**Task prompt**. Continue the session description on Bayesian methods for neural networks from the point where it ends.

**Excerpted passage**.
-=-=-
A Bayesian treatment offers a principled approach to uncertainty quantification and model selection, and the ability of Bayesian models to capture epistemic uncertainty qualifies Bayesian inference as a lens on the generalization abilities of neural networks. Part of the talks in this session will investigate how such properties can be translated into algorithmic procedures for model selection, and explore the limitations of the marginal likelihood as a proxy for out-of-sample generalization.

Traditionally, Bayesian methods for neural networks involve establishing a prior distribution on the parameters. However, selecting informative priors is challenging, and the complex, high-dimensional structure of contemporary neural networks poses difficulties in posterior inference. Talks in this session will explore obstacles and promising directions in approximate posterior inference, including scalable algorithms, partially stochastic neural networks, and function space priors.

The invited speakers are leaders in the field of scalable inference methods for Bayesian neural networks and their work truly lies at the intersection of statistics and machine learning, with recent works appearing in high-profile machine learning venues. Thus, this session offers not only the opportunity for statisticians to learn about the latest advances in the Bayesian treatment of neural network models, but also the opportunity for leading machine learning researchers to connect more deeply with the statistics community.

Applied

No

Main Sponsor

Section on Physical and Engineering Sciences

Co Sponsors

IMS
Section on Bayesian Statistical Science
Section on Statistical Computing

Presentations

Bayesian Neural Model Selection for Symmetry Learning

Recent advancements in scalable Bayesian inference have enabled Bayesian model selection for deep neural networks. This statistical technique of optimizing the marginal likelihood embodies an Occam's razor effect, allowing neural network hyperparameters to be learned from training data. This enables automatically adapting neural architectures and differentiable learning of inductive biases from data. In this talk, we discuss how recent advancements in approximate inference techniques, such as the Laplace approximation and non-mean-field Variational Inference, can provide differentiable estimates of the marginal likelihood that scale to large models and datasets. We present promising examples demonstrating scalable Bayesian model selection to learn invariances, layer-wise equivariances, adapt neural architectures and inductive biases, and automatically discover conserved quantities and associated symmetries in physical systems.
-=-=-
**Material**.
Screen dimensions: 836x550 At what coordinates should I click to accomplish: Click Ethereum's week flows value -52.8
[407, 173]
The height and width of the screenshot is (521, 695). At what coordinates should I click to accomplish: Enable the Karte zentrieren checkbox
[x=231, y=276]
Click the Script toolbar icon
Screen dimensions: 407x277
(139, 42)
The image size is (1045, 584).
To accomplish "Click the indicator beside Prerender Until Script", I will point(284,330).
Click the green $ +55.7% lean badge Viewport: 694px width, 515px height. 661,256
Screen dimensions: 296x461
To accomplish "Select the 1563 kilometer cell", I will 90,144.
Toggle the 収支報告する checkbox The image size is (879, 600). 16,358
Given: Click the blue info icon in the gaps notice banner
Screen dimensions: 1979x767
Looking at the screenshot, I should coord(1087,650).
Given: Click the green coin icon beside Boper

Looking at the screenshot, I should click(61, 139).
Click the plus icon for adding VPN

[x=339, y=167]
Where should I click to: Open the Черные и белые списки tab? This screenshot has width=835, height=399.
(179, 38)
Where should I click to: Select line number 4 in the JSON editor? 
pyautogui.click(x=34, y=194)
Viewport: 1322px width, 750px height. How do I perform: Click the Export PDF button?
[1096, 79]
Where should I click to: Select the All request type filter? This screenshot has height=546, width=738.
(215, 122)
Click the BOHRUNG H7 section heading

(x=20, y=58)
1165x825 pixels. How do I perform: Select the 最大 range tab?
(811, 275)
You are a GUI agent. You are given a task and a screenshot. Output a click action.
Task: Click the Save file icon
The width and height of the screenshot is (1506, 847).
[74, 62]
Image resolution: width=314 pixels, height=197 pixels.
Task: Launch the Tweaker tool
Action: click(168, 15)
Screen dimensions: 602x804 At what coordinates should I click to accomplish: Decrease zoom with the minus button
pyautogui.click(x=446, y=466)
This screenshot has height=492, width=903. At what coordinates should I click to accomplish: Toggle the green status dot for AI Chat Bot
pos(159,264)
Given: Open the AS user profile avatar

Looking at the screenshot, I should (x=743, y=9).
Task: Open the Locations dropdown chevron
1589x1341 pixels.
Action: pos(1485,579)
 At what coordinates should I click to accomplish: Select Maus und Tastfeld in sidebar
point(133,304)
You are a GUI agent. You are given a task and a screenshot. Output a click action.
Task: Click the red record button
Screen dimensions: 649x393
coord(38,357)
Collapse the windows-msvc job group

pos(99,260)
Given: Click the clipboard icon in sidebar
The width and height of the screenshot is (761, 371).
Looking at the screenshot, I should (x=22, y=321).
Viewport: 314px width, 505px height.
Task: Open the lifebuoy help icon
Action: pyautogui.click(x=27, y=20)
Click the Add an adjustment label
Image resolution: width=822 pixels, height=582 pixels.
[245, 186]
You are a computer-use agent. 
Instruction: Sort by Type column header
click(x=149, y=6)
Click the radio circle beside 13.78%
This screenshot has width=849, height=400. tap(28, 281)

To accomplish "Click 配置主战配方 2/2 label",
-=-=-
**Answer for this exercise**.
Speaker

Tycho van der Ouderaa

Functional Priors for Bayesian Deep Learning

The impressive success of Deep Learning (DL) in predictive performance tasks has fueled the hopes that this can help addressing societal challenges by supporting sound decision making. However, many open questions remain about their suitability to hold up to this promise. In this talk, I will discuss some of the current limitations of DL, which directly affect their wide adoption. I will focus in particular on the poor ability of DL models to quantify uncertainty in predictions, and I will present Bayesian DL as an attractive approach combining the flexibility of DL with probabilistic reasoning. I will then discuss the challenges associated with carrying out inference and specifying sensible priors for DL models. After presenting some recent contributions to address these problems, I will conclude by presenting some interesting emerging research trends and open problems. 

Speaker

Maurizio Filippone, EURECOM

Is Bayesian Model Selection Aligned with Model Generalization?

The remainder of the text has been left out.